Feeling grateful this morning that I am alive. I have just spent the last few hours trailing through a list of names on My Heritage for a possible tv documentary looking for people who might have been saved by a friend’s uncle from the Nazis. It is a very sobering experience and puts everything else in to context.

The list is long. All these names all these people who had families, stories, lives, friends, lovers and yet so many of them perished. Born in Berlin, in Leipzig, in Vienna, in Romania, in Poland, died in Auschwitz. One entry was particular poignant; born December 1942 in Auschwitz, died January 1943 Auschwitz.

It’s a place I rarely go as it is too painful. As a young Jew I went through a stage of reading everything about the Holocaust – I needed to know. But stopped after reading Primo Levi’s Book If this is a man. A good place to stop. Remarkable book. Remarkable man.

Odd that it coincided with me finishing reading last night The Last Kings of Shanghai by Jonathan Kaufman which shines a light on the role China played in offering a temporary refuge for some 18,000 Jews fleeing Europe. Shamefully one of the few countries to offer a home to eastern European Jews escaping Hitler. Despite Britain’s pride in rescuing several thousand Jewish children before WWII, the truth is that successive British governments failed Europe’s Jews before the Holocaust – and afterwards.

It is something I am acutely aware of when looking at the plight of the current refugees fleeing their war torn countries. It feels like there is an uncomfortable parallel in the language being used to describe those seeking asylum today and the language used to describe Jews seeking refuge in the 1930’s.
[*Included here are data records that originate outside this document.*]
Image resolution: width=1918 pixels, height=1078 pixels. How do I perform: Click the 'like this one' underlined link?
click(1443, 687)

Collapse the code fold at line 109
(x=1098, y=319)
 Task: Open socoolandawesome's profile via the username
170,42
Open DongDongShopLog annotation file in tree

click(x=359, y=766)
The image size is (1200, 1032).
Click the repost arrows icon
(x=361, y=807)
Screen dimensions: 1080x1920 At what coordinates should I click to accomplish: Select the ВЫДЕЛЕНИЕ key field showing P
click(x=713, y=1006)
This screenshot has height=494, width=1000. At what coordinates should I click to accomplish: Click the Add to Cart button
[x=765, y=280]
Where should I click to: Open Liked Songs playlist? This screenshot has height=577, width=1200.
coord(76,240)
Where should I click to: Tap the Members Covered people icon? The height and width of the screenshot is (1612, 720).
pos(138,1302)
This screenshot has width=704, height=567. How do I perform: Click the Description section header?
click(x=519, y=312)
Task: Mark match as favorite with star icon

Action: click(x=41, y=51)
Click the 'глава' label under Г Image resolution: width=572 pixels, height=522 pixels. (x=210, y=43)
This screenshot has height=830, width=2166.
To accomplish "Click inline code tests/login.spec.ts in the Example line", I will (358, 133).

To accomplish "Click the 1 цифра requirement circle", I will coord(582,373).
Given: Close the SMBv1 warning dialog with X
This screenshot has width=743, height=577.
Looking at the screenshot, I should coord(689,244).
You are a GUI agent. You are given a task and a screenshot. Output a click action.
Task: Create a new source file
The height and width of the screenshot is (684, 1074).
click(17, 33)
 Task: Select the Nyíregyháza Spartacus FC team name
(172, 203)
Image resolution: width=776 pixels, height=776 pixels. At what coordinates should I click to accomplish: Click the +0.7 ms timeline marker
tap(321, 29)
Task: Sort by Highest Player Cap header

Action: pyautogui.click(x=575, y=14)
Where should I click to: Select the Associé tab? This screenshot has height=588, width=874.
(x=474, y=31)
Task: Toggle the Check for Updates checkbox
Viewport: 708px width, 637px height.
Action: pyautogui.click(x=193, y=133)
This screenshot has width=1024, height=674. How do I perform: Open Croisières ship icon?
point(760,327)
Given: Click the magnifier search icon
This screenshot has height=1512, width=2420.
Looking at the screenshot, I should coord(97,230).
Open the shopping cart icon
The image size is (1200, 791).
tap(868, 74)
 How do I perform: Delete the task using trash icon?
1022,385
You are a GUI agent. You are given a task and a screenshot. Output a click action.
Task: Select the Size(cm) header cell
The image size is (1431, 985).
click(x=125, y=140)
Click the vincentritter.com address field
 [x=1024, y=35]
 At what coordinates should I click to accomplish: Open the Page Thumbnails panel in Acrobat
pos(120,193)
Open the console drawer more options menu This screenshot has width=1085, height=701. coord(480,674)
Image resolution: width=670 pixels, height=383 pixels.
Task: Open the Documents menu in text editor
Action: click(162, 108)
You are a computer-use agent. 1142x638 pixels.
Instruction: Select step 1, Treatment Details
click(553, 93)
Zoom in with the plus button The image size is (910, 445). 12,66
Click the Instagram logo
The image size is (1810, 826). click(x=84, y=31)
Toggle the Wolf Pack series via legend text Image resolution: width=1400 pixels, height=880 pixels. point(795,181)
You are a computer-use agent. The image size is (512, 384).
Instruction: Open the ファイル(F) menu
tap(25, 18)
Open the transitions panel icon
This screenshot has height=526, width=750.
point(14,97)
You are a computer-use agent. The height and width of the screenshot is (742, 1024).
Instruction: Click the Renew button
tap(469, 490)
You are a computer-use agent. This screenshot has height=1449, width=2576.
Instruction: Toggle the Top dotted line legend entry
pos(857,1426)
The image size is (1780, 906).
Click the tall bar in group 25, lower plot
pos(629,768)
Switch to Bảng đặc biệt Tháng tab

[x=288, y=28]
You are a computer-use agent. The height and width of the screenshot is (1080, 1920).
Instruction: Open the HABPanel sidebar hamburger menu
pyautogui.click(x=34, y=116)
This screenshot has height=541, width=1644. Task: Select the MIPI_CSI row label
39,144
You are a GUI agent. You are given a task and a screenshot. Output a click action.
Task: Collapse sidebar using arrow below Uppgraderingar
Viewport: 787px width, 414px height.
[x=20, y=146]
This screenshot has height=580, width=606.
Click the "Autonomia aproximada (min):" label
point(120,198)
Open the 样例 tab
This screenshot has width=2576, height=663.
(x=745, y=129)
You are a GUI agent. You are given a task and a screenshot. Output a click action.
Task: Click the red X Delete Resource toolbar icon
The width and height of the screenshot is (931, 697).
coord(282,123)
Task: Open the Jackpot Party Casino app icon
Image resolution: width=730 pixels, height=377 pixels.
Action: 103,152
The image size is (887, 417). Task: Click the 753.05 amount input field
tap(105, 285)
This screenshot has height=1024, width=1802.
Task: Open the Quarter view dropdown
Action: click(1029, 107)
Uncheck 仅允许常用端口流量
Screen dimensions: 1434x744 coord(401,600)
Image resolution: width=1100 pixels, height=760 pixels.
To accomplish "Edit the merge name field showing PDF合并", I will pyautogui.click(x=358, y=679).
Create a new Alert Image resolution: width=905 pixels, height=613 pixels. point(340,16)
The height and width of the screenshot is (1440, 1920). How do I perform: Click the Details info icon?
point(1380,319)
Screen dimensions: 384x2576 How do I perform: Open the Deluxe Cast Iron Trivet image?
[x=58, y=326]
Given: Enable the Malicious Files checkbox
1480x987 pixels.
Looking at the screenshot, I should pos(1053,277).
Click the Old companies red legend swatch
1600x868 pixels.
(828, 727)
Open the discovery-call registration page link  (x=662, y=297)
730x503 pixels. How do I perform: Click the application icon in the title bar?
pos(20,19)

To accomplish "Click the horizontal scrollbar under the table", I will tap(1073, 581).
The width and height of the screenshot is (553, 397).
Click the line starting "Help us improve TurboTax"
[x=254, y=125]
The Daily Mail back in 1938 referred the Jews escaping Germany as “Stateless Jews pouring into this country” and it warned of “aliens” entering the UK through the “back door”. Sound familiar?

I know its all getting very heavy so I will leave writing about Patrick Melrose, the SKY drama series, depicted by the brilliant Benedict Cumerbatch and whether his psychopathic father was genetically evil. I had been thinking of discussing whether one could be born evil or whether the environment had a part to play – but maybe I will leave that for another day.

Instead I will end with the random statistic that apparently according to a new study by Leeds, Edinburgh and UCL universities Earth has lost 28 trillion tonnes of ice since 1994 . But of course climate change is a myth!